Italian pharmacologist and professor

Giancarlo Pepeu (29 March 1930 – 20 November 2021) was an Italian Emeritus Professor of Pharmacology at the University of Florence and an Honorary Fellow of the British Pharmacological Society. He was from Milan and graduated with a Laurea degree in Medicine from the University of Florence to pursue an academic career.

== Biography ==
Giancarlo Pepeu was born on 29 March 1930 in Milan, Italy. He was a member of the Pepeu family, whose earliest known member was Stefano Pepeu, a merchant in Trieste, born about 1750, presumably to immigrant parents. In the Pepeu family, it has been passed down that the surname Pepeu is of Istro-Romanian origin. The termination -u, common in surnames of the related Romanians, could be proof of distant Istro-Romanian ancestry of the Pepeu family.
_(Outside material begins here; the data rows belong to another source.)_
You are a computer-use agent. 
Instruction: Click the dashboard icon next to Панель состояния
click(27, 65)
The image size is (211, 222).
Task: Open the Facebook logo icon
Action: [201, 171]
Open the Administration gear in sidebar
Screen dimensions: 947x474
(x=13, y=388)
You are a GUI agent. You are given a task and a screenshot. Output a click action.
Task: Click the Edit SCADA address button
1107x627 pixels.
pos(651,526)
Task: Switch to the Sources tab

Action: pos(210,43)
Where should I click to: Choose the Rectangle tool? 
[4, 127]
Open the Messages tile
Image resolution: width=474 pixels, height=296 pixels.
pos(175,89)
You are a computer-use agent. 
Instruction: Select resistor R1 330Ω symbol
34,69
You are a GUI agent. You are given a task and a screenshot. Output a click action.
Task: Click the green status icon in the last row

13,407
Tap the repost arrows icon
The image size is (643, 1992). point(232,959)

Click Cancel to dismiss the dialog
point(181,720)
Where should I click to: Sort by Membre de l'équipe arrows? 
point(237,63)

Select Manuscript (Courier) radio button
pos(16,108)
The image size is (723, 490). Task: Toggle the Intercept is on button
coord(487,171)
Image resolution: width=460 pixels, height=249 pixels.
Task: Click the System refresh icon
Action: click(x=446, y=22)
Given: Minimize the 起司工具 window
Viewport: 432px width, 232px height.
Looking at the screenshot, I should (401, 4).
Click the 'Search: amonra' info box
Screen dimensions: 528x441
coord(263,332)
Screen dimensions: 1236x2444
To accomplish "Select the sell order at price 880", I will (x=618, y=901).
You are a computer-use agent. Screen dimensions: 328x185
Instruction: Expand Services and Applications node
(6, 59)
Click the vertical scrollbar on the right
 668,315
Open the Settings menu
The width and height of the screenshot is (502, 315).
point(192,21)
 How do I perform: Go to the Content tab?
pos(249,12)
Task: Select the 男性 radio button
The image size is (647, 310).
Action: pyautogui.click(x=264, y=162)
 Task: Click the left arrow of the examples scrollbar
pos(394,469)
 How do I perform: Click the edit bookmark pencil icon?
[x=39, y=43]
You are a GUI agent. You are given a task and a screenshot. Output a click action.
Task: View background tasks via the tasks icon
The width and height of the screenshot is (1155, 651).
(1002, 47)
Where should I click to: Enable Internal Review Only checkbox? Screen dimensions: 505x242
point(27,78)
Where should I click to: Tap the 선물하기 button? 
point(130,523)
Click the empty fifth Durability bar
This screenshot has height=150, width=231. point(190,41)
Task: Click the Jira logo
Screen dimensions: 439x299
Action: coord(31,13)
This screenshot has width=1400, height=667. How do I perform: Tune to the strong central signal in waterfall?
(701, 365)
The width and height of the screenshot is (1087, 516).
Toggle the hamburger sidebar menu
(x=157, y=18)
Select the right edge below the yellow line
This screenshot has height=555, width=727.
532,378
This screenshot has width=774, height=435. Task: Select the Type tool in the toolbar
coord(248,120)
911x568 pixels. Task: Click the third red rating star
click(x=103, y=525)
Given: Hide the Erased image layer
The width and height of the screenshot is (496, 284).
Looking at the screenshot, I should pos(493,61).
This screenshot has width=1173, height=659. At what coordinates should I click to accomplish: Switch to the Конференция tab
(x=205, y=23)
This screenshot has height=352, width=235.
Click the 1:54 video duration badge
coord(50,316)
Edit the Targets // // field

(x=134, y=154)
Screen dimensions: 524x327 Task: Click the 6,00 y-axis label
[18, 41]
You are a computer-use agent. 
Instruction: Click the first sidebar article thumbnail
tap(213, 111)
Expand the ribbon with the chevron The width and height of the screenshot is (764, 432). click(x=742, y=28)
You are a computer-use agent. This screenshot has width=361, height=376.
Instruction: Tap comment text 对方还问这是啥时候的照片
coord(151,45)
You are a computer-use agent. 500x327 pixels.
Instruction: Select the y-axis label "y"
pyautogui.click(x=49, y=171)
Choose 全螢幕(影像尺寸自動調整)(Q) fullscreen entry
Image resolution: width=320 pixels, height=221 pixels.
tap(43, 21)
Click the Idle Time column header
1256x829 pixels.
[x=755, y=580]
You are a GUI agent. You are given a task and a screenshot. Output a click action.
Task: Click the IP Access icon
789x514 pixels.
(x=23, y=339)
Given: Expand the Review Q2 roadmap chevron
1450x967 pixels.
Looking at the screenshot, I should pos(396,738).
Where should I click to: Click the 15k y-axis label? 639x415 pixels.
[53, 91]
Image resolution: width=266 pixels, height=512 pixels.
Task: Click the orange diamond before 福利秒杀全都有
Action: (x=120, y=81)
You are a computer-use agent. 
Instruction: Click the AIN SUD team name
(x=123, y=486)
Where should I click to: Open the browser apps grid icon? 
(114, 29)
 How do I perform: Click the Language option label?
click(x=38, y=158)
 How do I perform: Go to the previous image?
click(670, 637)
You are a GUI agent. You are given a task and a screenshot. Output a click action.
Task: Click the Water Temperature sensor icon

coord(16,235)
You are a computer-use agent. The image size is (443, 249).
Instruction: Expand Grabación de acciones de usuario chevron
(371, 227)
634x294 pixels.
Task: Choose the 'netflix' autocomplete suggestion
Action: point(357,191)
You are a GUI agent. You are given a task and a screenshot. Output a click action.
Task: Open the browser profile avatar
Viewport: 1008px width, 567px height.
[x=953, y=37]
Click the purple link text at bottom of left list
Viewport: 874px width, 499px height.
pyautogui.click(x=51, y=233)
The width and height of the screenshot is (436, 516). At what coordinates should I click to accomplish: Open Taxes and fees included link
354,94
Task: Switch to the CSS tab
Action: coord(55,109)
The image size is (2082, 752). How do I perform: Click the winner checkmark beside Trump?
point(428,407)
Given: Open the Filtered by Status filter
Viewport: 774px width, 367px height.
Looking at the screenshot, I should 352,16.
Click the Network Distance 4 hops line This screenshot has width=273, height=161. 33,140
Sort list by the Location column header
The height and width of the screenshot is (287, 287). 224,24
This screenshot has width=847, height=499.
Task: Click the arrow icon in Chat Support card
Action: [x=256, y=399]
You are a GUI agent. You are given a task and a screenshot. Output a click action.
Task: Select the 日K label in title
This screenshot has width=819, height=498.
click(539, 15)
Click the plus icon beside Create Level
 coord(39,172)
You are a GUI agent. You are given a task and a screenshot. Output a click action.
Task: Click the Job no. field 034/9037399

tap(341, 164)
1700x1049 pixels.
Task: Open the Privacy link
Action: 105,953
Giancarlo's family is the only one known to carry the surname Pepeu in Trieste and in the rest of Italy.

Upon completing his studies in 1954, Giancarlo Pepeu began research at the Florence's Institute of Pharmacology, under the guidance of Professor Mario Aiazzi-Mancini. In 1958, he became a postdoctoral fellow at Yale University's Department of Pharmacology, and from 1961 to 1968 he contributed as assistant professor across Italian Universities in Sassari, Pisa and Cagliari. Subsequently, Pepeu became full professor of pharmacology in 1968. In 1974, Pepeu was appointed Professor Pharmacology at the University of Florence's Faculty of Medicine, a position he held until his retirement in 2005. While in Florence he also held roles as the Dean for Scientific Research and International Relations, and as the Director of the Department of Preclinical and Clinical Pharmacology. Additionally, Pepeu served as the president of the Italian Pharmacological Society.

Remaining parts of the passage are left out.